With bond markets having seemingly also anticipated upcoming central bank rate cuts, we are advocating slightly shorter maturities (ca. 5 years), expecting market rates to back up a little over the coming weeks after their perhaps overly enthusiastic decline of the past few weeks. Amongst other things, this also has to do with the US Treasury’s need to find buyers for its new bond issues to cover significant budget deficits, and to replace sellers of US government paper (China et al).

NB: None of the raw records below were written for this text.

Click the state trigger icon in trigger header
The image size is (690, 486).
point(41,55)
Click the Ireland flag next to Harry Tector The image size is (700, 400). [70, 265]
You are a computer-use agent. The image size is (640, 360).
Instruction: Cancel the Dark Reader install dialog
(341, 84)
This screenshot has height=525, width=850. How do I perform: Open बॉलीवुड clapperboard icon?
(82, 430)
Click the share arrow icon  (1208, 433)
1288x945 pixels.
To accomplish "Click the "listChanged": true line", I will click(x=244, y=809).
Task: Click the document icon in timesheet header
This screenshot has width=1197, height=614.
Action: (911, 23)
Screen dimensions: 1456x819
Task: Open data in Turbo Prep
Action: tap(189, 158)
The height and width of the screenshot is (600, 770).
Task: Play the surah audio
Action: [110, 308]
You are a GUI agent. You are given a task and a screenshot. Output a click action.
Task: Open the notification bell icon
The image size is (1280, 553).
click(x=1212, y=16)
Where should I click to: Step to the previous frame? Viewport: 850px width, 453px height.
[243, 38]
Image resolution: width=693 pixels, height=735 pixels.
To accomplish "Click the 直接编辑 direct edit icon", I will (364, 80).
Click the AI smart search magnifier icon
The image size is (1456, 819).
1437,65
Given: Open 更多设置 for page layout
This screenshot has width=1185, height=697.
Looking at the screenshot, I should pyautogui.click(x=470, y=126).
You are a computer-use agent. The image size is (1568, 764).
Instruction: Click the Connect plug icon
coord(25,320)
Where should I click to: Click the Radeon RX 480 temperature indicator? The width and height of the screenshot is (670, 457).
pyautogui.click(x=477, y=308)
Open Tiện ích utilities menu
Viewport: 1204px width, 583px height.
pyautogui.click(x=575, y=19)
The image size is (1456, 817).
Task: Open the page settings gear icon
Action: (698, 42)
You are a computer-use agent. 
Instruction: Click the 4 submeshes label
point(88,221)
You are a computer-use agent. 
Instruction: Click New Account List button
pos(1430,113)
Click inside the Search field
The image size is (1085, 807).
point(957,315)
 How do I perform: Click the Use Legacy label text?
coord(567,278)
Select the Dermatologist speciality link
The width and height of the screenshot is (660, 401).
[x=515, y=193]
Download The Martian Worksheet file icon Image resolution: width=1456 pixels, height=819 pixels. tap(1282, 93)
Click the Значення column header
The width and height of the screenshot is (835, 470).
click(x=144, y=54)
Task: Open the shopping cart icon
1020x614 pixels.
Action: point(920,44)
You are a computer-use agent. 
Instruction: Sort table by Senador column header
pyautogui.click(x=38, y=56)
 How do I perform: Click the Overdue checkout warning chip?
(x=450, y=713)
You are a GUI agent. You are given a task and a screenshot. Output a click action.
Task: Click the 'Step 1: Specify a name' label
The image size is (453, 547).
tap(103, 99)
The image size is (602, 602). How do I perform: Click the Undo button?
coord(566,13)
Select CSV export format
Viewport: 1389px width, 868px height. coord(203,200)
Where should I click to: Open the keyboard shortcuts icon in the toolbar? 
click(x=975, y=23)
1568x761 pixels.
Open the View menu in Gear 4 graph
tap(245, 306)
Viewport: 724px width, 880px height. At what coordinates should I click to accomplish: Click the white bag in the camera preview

Sellers of US government bonds seem to be (partially) reinvesting/diversifying into gold (and perhaps the Swiss franc?), judging by the recent strength in the bullion (and the Swiss franc). Having experienced how the US have used the power of the dollar as an international trading currency to exert political pressure in recent years, the People’s Bank of China (PBoC) may well have opted to replace its stock of US Treasuries by, amongst others, gold reserves as a first step towards promoting a new (gold-backed?) reserve currency. Incidentally, the PBoC is not the only central bank to be currently stockpiling gold…
In a nutshell, the geopolitical situation remains very volatile and that is unlikely to change in 2024. Sooner or later, this will have to be offset by a risk premium – which will translate into lower (equity and bond) prices. As such, our message is to remain cautious and well diversified. Tactically, a slight reduction in the average maturity of the bond component of portfolios is also not a bad idea in our view.
It remains for us to wish everyone a happy and peaceful 2024, with hopefully stable financial markets.